Problemo

Maybe someone can help, been wondering this for a while.

If an amp can put out 70w RMS @ 4 ohms, and 120w RMS @ 2ohms, would it be possible to run 2x 4 Ohm speakers in parallel (I believe its parallel which halves impedance, no doubt someone will correct me if I'm wrong !) thus causing the amp to see a 2ohm load.

Would this damage the amp in any way ? I say this because I'm thinking of running 2x sets of components up front (I say *thinking*) from one amp. Whats your thoughts, other than it might not be necessary as one set would be loud enough, but I'm helping someone build a show car, and door builds look pretty trick.
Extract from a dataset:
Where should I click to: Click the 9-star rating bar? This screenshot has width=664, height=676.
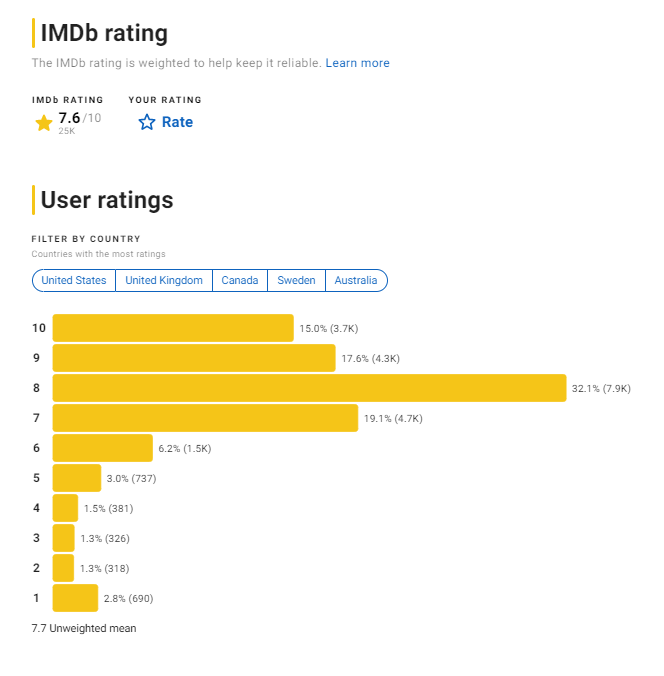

Any suggestions would be appreciated folks.

- Prob

zanthrax

almost right.

both imdepance and electric resistance are measured in Ohm.
but to calculate the total amount of Ohms in a circuit the formulas are reversed.
in imdepance it is:

parallel: just add them up:
so, 2 x 4 ohms in series = 8 ohms.

series: 1/Lt = 1/L1 + 1/L2
where
Lt = total imdepance
L1 = speaker 1's imdepance
L2 = speaker 2's imdepance
since L1 = L2 you can asume:
Lt = L1 (or L2)/2 (the number of speakers)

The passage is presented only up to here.